Préserver la clause de rigueur : examiner les cas individuels
L'initiative parlementaire 23.443 vise à restreindre la clause de rigueur dans le cadre des expulsions obligatoires. Dorénavant, pour certaines infractions, les tribunaux ne devraient plus pouvoir tenir compte, en faveur de la personne condamnée, de l'absence de liens avec son pays d'origine. Cela concernerait également les personnes nées et ayant grandi en Suisse et qui n'ont pratiquement aucun lien avec le pays d'origine de leurs parents et grands-parents.

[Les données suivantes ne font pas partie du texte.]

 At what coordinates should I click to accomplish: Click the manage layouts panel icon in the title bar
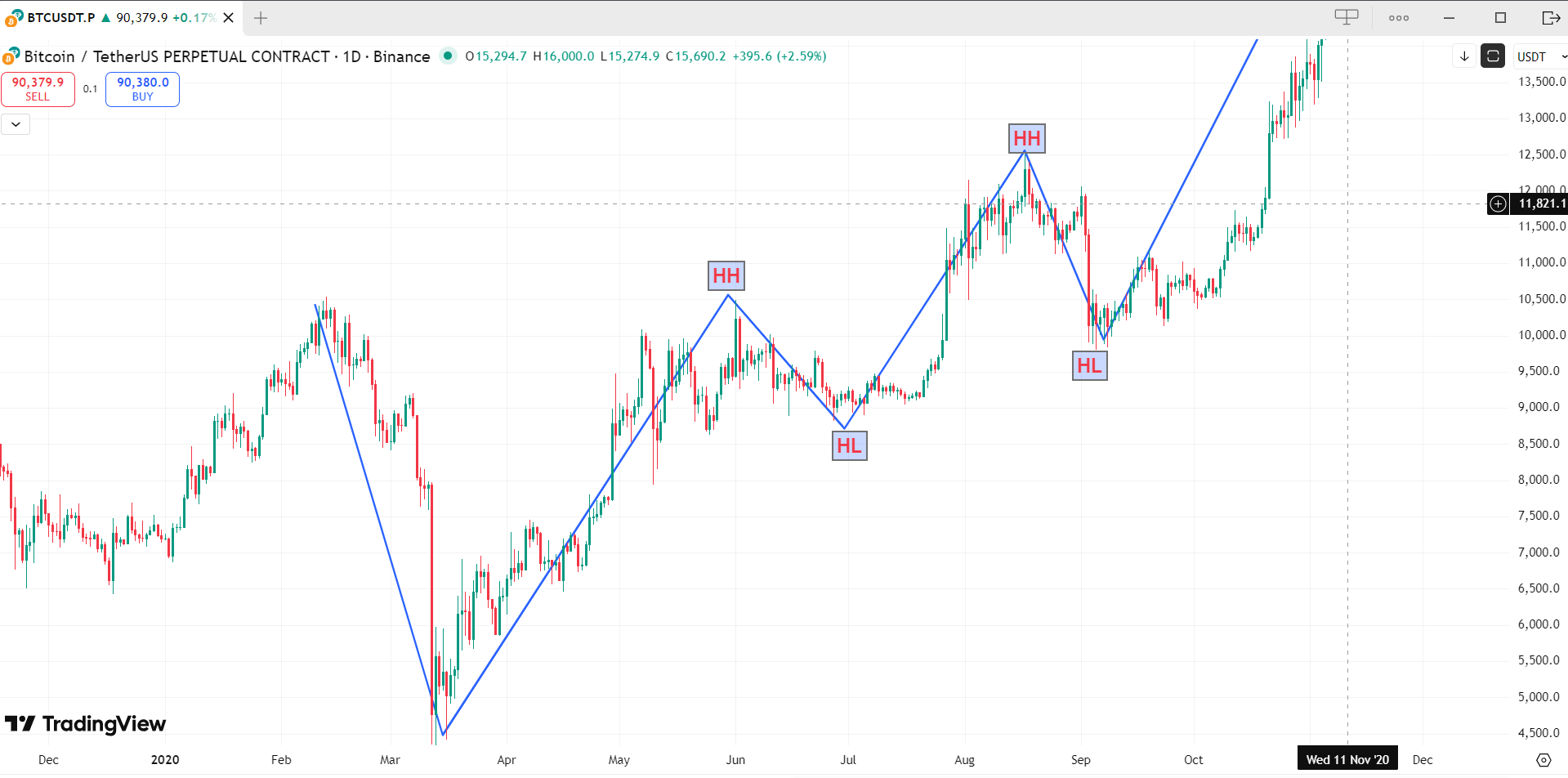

La CFM s’y oppose. La clause de rigueur est un outil important de l’État de droit. Aujourd'hui déjà, un tribunal ne peut renoncer à prononcer une expulsion que si le cas de rigueur personnel du concerné l'emporte sur l'intérêt public. Il n'existe pas de données fiables indiquant que les tribunaux utilisent trop souvent la clause de rigueur en raison du manque de liens avec le pays d’origine.

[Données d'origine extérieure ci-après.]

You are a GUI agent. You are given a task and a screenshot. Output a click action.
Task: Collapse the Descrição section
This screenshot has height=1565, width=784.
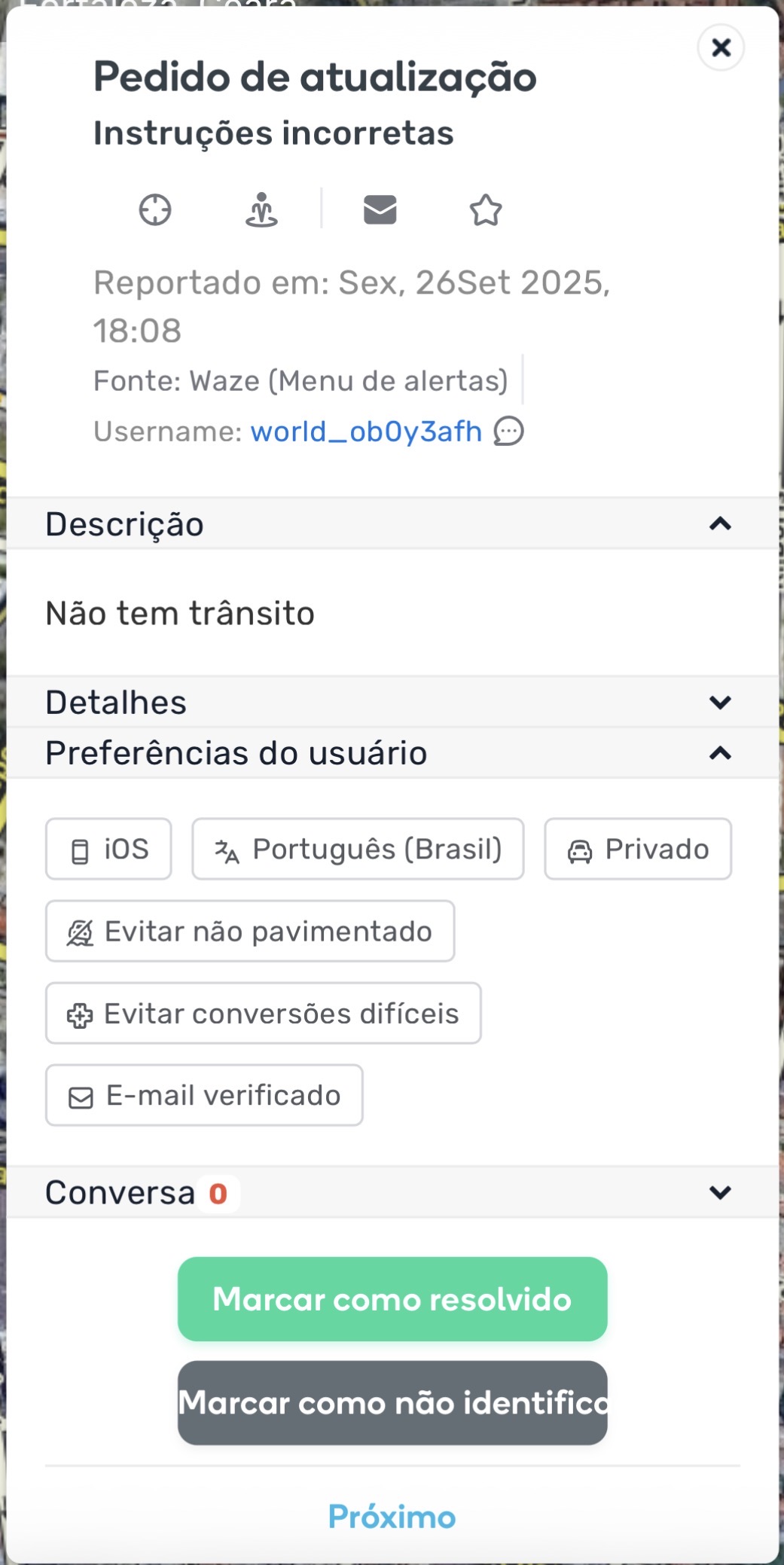pos(720,524)
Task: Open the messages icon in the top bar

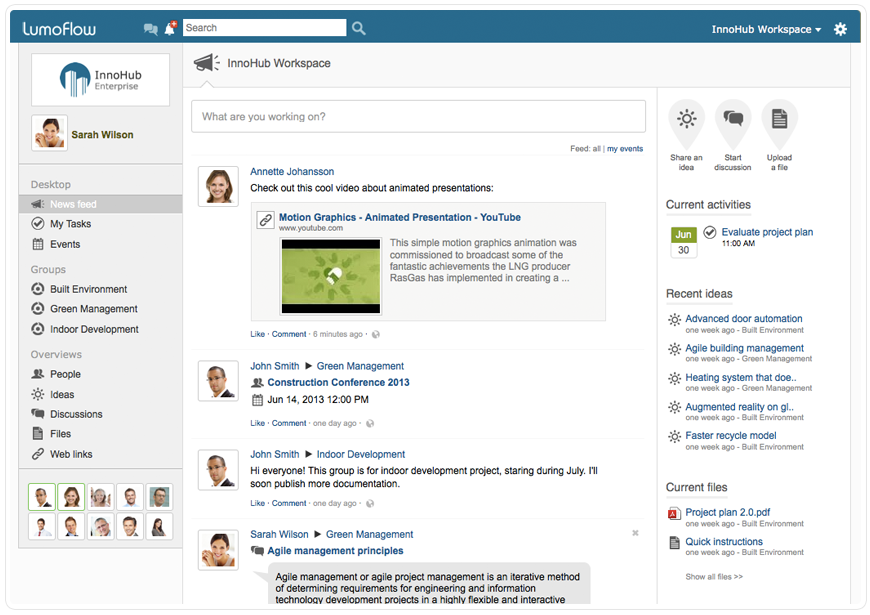Action: coord(152,29)
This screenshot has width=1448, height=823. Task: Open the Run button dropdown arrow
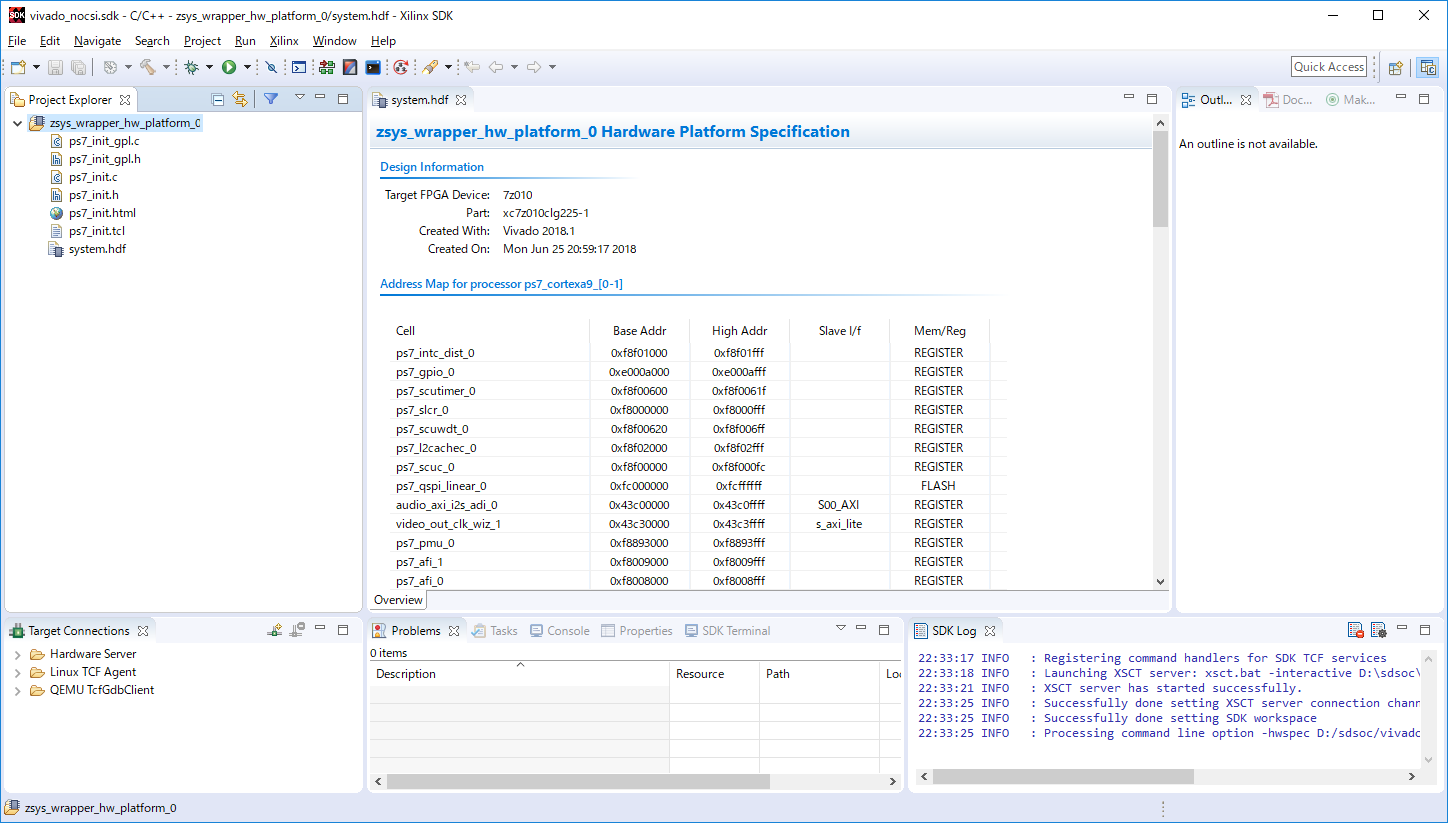(247, 67)
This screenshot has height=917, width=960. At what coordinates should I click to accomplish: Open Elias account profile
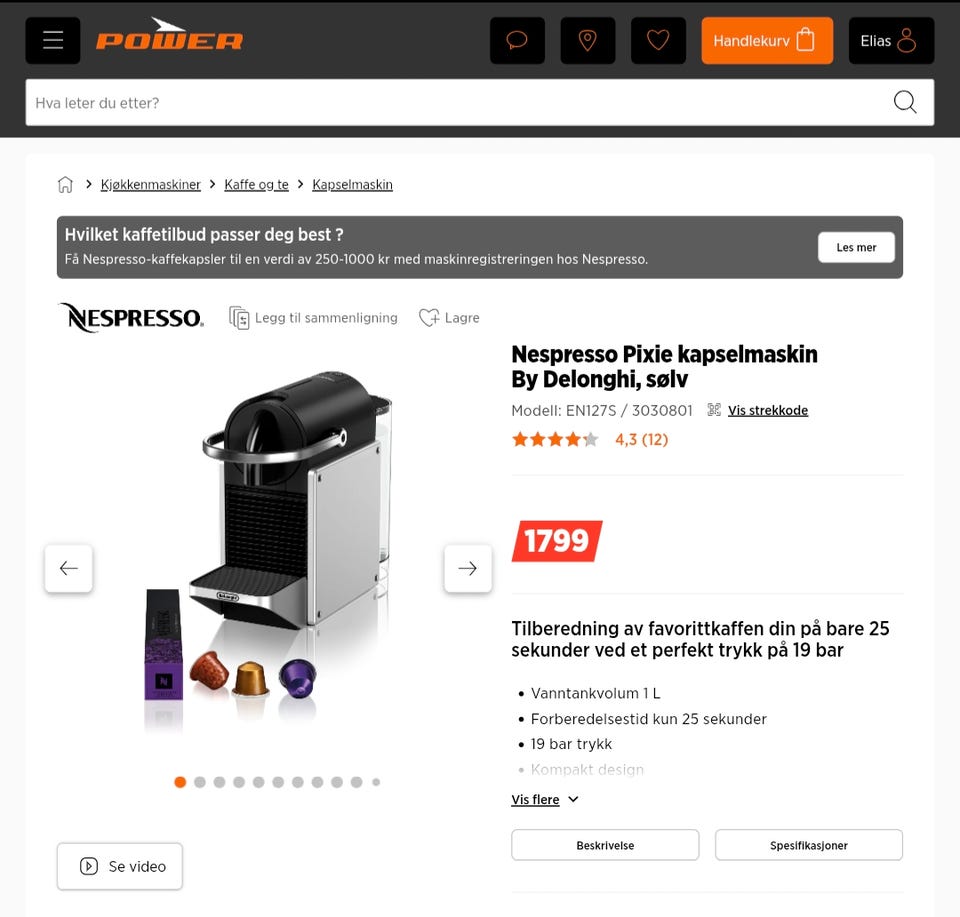891,40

La restriction envisagée pose problème au regard de la Constitution et du droit international. Le principe de proportionnalité exige que les circonstances concrètes puissent être examinées au cas par cas. Selon la Cour européenne des droits de l’homme également, il convient de tenir compte des liens sociaux, culturels et familiaux avec la Suisse et avec le pays de destination dans cette pesée des intérêts.
C’est pourquoi la CFM demande de renoncer à cette modification. En cas d’expulsion, il conviendra de continuer à examiner toutes les circonstances individuelles.